Install Latest Updates
Regularly updating your Hyper-V hosts and backup software can save you from dealing with issues that were already resolved in the latest updates.
Make Image-level Backups
Hyper-V backup consistency is of the highest importance. After a backup is made, your data should be easily restorable. If you perform a file-level backup, a part of your data may change while data transfer is in progress. So, this may result in a difference between files on the server and files in backup or may lead to data corruption. The problem can be solved by making image-level backups, which rely on Hyper-V snapshots to capture all VM data in the same state.
Enable the Application-aware Mode
When a crash-consistent backup is made, applications and databases such as Exchange and SQL may still have uncompleted database transactions and pending I/O operations in memory. Recovering from such a backup can leave you with databases in an inconsistent state. To avoid this, enable the application-aware backup mode, which relies on VSS to create application-consistent VM backups.
Use Forever-incremental Backup with RCT
A full VM backup normally has three weak points:
- Takes a long time
- Loads production networks
- Uses a significant amount of space
Good news that you don’t need to do full backups all the time. Forever Incremental backup with Resilient Change Tracking (RCT) technology from Microsoft, enables the backup software to track and copy only changes made since the last backup. This helps to perform backups faster and transfer less data.

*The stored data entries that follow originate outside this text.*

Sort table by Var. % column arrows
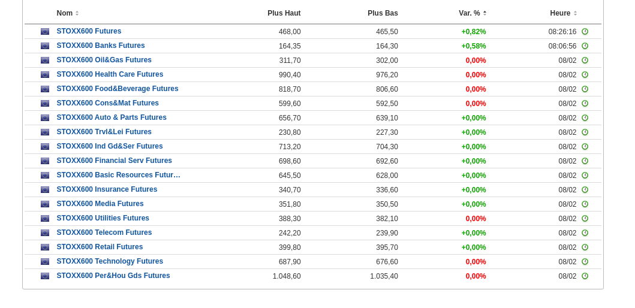Screen dimensions: 635x308 click(484, 13)
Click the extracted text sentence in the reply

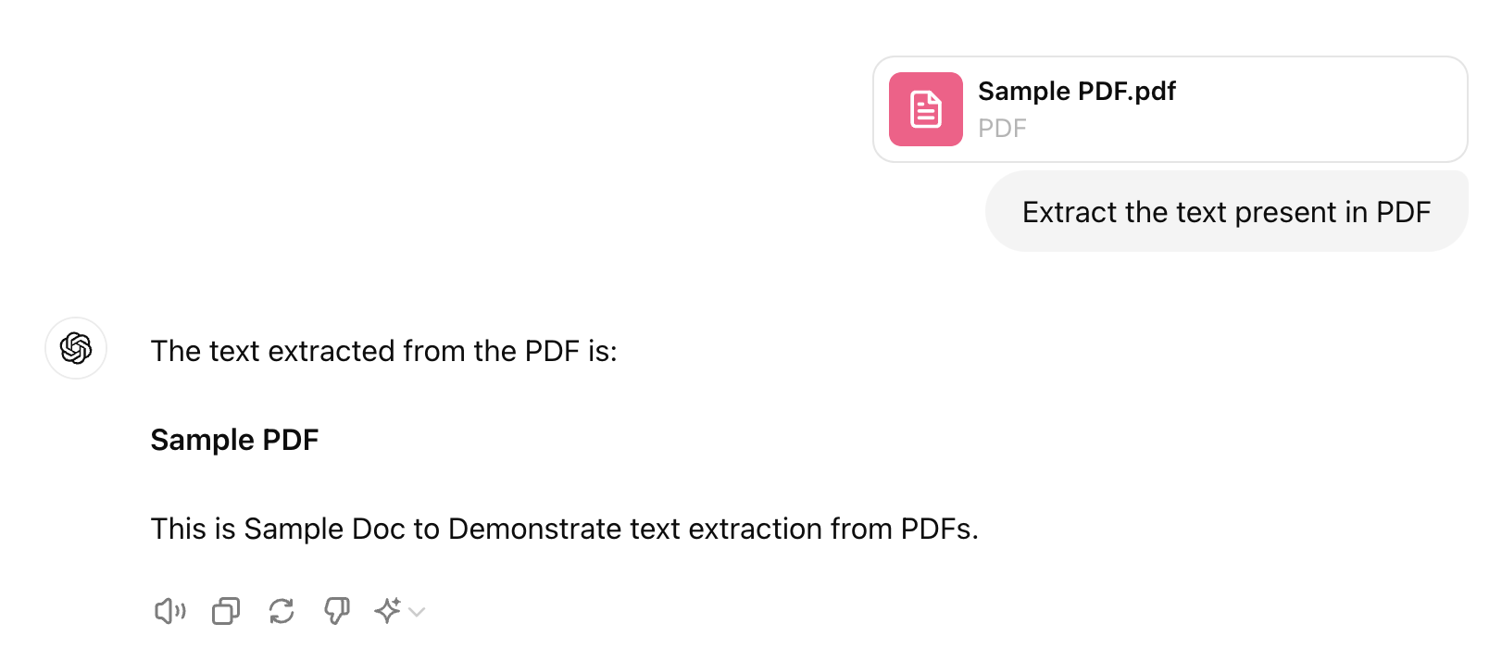point(566,529)
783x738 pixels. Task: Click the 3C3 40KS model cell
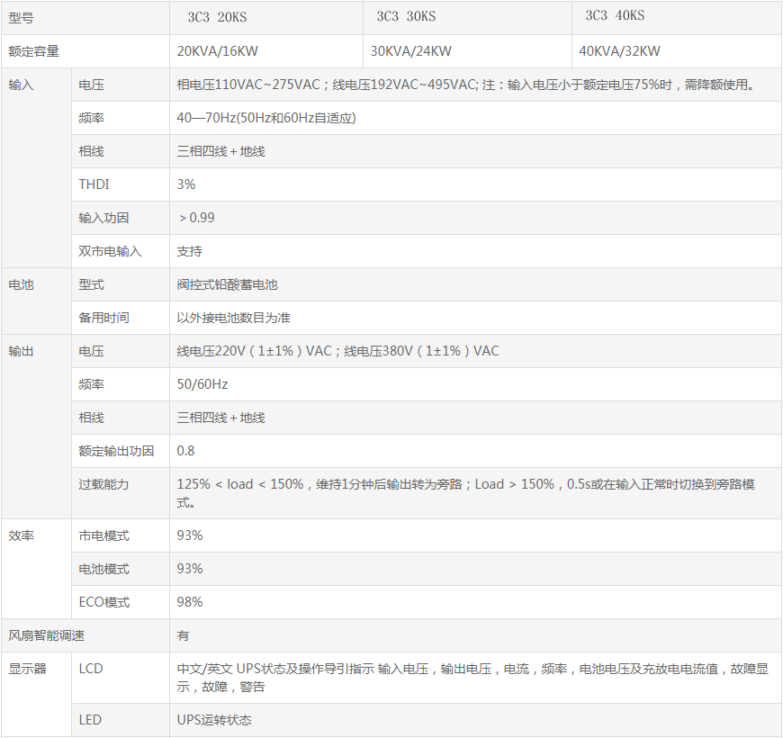click(615, 16)

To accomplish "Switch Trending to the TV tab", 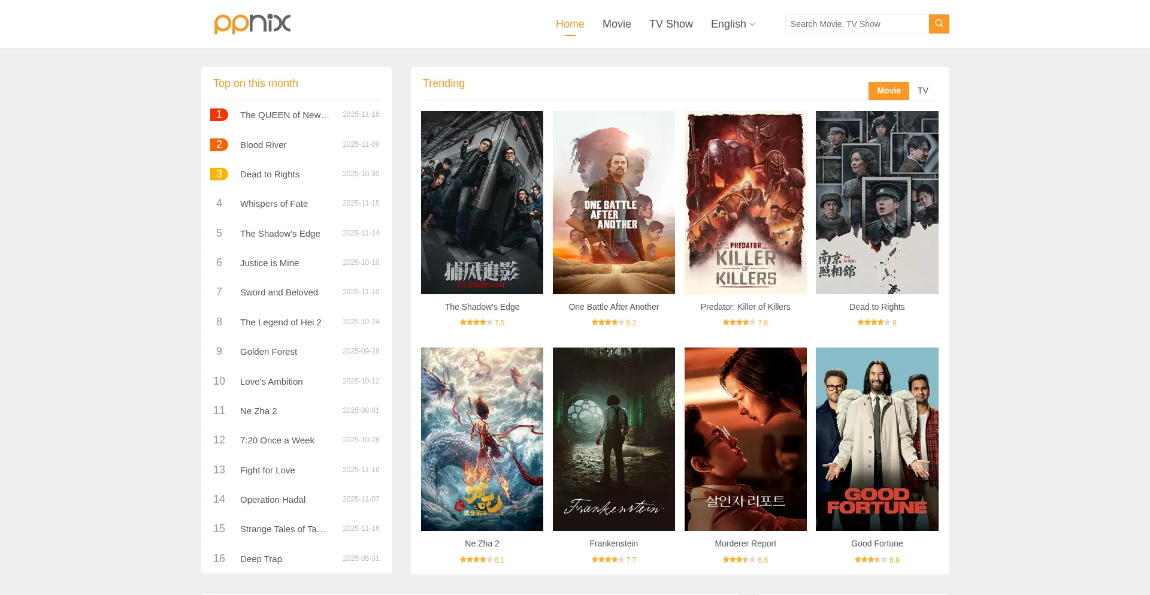I will point(922,90).
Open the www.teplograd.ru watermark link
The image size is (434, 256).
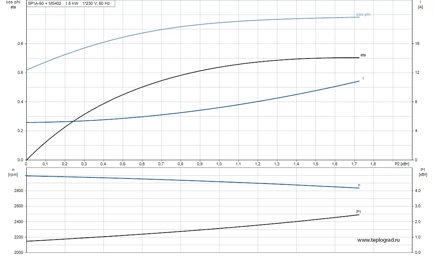pos(378,240)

Schedule Hyper-V Backup Carefully
The backup is normally a resource-intensive process and it uses the resources of your hosts and storage devices. When you back up too many VMs on the same host, it may create a bottleneck for all those VMs. To avoid this, you need to plan your backup and ensure that your data is backed up regularly. Backup scheduling helps to avoid load concentration on a single resource. Do not backup too many VMs on the same host to protect your VMs performance from degradation. You should plan backup schedules carefully to ensure that backups occur in a balanced manner which do not cause resource problems for your VMs.
Verify VM Backups
To be sure that you can restore from your backups you need to verify the backup data. NAKIVO Backup & Replication provides an automated way to near-instantly verify VM backups. After a VM backup is completed, the product can instantly recover the VMs, wait until the OS has booted, make a screenshot of the OS, discard the test-recovered VM, and send you a report with the screenshot via email. This way you can not only trust that you have a good backup, but also see (and show to your management) that backups are good and VMs can be recovered.
Follow the 3 – 2 – 1 Rule
Having one backup is not enough as it can get corrupted or unavailable. So, you will need to make several copies of your backups, and the best strategy to do it is to follow the 3-2-1 rule:
- Have 3 copies of data – one original and two backups
- Store backups on 2 types of media – for example, local server and cloud service
- Keep at least 1 backup offsite
Encrypt Offsite Backups
If you’re sending backups offsite (and you should) your data should be encrypted before the first bit leaves your premises. When your backups arrive to its destination, they should remain encrypted. When choosing an encryption method, it’s best to stick to the industry-standard AES-256 encryption algorithm, which is used by government, military, and financial institutions to secure sensitive data.